§ **Given information**:
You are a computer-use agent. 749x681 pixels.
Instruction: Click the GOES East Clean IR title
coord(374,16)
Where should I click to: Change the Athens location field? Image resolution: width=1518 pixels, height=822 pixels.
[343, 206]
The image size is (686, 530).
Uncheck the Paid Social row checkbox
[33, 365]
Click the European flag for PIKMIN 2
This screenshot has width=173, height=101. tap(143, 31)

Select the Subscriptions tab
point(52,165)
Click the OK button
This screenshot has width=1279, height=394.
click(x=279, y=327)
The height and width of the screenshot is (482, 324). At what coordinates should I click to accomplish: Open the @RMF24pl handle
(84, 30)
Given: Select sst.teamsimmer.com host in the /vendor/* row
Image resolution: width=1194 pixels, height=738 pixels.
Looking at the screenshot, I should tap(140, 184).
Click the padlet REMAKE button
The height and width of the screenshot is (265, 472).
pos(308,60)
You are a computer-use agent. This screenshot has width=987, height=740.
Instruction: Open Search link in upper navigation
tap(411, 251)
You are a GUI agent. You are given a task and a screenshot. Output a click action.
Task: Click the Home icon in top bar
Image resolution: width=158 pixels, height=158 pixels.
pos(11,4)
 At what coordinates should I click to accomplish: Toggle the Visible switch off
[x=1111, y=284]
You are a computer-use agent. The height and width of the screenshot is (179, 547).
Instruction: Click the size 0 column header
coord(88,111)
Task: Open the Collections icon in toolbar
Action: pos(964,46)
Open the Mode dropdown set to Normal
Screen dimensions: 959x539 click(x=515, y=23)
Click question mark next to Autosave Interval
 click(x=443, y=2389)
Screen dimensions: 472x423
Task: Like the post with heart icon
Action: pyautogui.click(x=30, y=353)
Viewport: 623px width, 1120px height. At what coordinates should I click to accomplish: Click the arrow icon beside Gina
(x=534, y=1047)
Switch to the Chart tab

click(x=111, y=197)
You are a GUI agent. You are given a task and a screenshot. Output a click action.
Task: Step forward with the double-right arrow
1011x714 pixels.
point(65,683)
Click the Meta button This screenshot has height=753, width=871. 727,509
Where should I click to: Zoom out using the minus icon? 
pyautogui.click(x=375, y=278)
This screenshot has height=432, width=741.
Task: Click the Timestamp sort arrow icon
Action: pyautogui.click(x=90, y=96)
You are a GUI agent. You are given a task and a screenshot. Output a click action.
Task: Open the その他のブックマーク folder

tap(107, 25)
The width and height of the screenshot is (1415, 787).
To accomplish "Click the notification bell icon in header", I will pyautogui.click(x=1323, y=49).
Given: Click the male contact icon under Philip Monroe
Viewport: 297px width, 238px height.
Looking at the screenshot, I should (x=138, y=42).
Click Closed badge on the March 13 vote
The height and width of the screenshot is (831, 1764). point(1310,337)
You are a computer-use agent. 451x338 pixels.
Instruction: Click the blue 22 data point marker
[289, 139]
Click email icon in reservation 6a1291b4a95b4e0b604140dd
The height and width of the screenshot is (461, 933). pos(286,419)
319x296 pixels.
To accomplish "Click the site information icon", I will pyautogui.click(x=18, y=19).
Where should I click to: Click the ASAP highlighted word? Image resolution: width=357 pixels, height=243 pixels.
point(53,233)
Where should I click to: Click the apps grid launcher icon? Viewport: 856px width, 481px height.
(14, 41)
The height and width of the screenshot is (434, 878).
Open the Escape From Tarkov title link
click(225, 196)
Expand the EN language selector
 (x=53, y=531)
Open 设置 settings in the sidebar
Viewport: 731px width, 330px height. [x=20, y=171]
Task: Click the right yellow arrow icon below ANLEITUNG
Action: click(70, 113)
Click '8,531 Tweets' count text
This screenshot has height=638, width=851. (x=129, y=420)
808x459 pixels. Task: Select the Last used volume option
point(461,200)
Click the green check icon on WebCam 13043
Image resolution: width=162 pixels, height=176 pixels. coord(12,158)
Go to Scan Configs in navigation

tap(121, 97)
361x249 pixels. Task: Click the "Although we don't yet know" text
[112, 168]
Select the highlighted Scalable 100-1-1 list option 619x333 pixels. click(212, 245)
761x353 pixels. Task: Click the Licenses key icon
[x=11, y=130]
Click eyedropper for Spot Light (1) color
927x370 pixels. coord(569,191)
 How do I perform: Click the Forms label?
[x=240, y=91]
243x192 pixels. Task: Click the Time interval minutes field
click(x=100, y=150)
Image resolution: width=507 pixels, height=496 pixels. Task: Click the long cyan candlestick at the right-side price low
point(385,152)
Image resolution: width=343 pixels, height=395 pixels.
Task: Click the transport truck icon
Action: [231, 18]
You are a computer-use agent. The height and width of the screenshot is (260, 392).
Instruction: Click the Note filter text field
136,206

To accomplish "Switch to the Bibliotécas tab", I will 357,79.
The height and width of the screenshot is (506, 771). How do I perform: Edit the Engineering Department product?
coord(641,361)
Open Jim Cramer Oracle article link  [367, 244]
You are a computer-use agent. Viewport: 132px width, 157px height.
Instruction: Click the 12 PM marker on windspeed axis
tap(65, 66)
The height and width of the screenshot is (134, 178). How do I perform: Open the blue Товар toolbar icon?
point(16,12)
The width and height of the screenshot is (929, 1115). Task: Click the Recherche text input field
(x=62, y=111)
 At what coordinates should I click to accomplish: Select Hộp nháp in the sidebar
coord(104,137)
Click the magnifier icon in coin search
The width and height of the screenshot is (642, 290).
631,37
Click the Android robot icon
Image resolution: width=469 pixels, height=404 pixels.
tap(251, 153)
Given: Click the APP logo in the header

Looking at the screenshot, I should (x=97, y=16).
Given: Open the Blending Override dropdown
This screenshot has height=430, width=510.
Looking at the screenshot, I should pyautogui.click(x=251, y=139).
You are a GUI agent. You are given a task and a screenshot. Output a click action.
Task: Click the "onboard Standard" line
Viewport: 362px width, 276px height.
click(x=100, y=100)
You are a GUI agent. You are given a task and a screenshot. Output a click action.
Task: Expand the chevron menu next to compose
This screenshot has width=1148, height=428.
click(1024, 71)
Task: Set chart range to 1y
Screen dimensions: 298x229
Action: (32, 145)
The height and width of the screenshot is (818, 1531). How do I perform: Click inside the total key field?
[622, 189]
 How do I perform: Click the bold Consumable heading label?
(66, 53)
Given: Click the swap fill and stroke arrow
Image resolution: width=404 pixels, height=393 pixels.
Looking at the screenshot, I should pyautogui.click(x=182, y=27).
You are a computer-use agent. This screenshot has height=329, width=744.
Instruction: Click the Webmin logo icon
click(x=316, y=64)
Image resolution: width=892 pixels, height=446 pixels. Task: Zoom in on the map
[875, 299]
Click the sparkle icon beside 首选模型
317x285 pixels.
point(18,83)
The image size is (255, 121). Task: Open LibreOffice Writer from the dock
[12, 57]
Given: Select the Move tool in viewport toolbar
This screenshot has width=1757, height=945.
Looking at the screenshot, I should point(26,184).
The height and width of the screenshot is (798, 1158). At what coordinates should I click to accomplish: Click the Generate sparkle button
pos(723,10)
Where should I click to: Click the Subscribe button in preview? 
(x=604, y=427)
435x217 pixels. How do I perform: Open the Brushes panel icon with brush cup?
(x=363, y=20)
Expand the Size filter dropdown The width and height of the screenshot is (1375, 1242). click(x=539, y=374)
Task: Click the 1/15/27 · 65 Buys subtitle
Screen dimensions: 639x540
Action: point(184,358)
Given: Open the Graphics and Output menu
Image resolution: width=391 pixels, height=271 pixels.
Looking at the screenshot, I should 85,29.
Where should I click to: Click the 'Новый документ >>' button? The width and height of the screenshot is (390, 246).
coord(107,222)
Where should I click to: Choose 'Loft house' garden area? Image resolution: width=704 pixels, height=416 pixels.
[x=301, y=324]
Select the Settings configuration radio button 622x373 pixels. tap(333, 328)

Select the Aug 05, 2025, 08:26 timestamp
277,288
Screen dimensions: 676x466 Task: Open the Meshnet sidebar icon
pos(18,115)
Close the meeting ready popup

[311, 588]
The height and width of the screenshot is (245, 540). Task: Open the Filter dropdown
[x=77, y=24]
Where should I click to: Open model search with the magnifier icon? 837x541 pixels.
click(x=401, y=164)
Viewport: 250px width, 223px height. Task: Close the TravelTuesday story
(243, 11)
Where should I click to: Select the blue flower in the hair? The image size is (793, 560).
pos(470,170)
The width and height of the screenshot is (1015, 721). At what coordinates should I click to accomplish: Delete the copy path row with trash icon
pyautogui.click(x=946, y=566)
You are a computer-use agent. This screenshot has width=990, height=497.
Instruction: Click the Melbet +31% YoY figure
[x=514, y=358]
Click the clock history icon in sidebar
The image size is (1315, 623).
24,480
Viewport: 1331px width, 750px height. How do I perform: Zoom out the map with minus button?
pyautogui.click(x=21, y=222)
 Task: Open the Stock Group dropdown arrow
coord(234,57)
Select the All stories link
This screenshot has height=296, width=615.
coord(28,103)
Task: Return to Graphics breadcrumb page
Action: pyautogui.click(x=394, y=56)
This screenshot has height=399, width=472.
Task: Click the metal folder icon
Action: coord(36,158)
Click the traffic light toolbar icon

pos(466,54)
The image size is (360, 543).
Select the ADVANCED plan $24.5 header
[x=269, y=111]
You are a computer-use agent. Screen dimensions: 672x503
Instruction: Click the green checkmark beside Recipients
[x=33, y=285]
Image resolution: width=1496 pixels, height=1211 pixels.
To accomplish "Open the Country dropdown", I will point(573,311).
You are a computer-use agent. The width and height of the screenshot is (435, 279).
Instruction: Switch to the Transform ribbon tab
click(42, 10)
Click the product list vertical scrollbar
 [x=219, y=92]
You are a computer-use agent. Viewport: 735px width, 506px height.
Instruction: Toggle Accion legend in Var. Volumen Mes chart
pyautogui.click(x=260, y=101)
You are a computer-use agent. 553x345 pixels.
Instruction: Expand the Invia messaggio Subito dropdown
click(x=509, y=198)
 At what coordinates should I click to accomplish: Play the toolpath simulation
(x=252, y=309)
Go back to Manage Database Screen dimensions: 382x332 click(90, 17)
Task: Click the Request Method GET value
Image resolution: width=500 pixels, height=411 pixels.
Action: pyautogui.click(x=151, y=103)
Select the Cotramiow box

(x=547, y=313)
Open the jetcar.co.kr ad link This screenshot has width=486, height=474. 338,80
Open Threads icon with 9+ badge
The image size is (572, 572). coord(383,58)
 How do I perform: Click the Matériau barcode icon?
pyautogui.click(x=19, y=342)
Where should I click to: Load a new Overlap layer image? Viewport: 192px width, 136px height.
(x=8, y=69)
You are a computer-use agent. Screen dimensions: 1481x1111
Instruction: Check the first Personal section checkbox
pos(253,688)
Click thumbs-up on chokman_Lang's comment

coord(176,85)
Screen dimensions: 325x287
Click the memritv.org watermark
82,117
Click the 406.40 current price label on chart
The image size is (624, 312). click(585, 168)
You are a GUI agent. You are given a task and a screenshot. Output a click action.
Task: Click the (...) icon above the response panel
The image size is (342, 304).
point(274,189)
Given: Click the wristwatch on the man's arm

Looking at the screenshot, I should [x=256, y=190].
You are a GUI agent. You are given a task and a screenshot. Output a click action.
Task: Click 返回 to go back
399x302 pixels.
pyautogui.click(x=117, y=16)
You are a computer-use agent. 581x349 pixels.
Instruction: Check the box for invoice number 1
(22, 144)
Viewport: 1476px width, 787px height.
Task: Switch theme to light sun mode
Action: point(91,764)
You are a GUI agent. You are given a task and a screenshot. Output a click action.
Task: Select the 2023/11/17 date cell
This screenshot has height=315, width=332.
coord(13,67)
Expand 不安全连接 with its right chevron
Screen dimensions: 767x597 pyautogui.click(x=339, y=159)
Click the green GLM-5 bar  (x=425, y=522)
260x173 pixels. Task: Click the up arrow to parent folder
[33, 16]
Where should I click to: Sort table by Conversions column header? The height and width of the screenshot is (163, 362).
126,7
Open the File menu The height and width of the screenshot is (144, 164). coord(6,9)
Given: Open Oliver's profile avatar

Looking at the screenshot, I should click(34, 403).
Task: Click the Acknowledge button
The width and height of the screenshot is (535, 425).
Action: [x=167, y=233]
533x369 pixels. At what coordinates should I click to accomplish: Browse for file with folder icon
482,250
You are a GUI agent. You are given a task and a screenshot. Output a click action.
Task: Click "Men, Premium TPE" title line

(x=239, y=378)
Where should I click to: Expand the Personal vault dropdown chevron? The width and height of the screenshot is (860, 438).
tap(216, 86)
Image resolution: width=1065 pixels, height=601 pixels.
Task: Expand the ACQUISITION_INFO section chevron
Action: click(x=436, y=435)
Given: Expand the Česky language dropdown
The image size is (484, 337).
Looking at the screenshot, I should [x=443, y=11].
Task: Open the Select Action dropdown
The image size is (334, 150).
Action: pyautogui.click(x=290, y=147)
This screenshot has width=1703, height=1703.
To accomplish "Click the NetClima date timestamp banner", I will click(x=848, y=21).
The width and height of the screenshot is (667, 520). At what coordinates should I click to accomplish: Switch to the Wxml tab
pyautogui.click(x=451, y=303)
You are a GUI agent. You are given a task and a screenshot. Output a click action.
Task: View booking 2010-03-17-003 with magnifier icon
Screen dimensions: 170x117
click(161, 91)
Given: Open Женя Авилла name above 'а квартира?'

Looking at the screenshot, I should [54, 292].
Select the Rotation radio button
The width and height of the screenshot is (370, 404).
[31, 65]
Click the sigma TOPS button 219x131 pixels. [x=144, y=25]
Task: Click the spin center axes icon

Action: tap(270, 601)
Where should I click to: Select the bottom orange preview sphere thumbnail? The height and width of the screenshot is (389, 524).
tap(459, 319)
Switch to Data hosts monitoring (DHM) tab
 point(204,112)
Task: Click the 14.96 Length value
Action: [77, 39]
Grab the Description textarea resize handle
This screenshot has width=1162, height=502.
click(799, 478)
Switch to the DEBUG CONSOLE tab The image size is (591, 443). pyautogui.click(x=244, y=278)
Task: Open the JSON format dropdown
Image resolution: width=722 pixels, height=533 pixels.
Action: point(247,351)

§ **Exercise description**:
Transcribe each line of the data above, unaltered, from the one where "You are a computer-use agent. The width" appears to the one where "You are a computer-use agent. Screen dimensions: 1481x1111" appears, inclusive of both.

§ **Written response**:
You are a computer-use agent. The width and height of the screenshot is (435, 279).
Instruction: Switch to the Transform ribbon tab
click(42, 10)
Click the product list vertical scrollbar
 [x=219, y=92]
You are a computer-use agent. Viewport: 735px width, 506px height.
Instruction: Toggle Accion legend in Var. Volumen Mes chart
pyautogui.click(x=260, y=101)
You are a computer-use agent. 553x345 pixels.
Instruction: Expand the Invia messaggio Subito dropdown
click(x=509, y=198)
 At what coordinates should I click to accomplish: Play the toolpath simulation
(x=252, y=309)
Go back to Manage Database Screen dimensions: 382x332 click(90, 17)
Task: Click the Request Method GET value
Image resolution: width=500 pixels, height=411 pixels.
Action: pyautogui.click(x=151, y=103)
Select the Cotramiow box

(x=547, y=313)
Open the jetcar.co.kr ad link This screenshot has width=486, height=474. 338,80
Open Threads icon with 9+ badge
The image size is (572, 572). coord(383,58)
 How do I perform: Click the Matériau barcode icon?
pyautogui.click(x=19, y=342)
Where should I click to: Load a new Overlap layer image? Viewport: 192px width, 136px height.
(x=8, y=69)
You are a computer-use agent. Screen dimensions: 1481x1111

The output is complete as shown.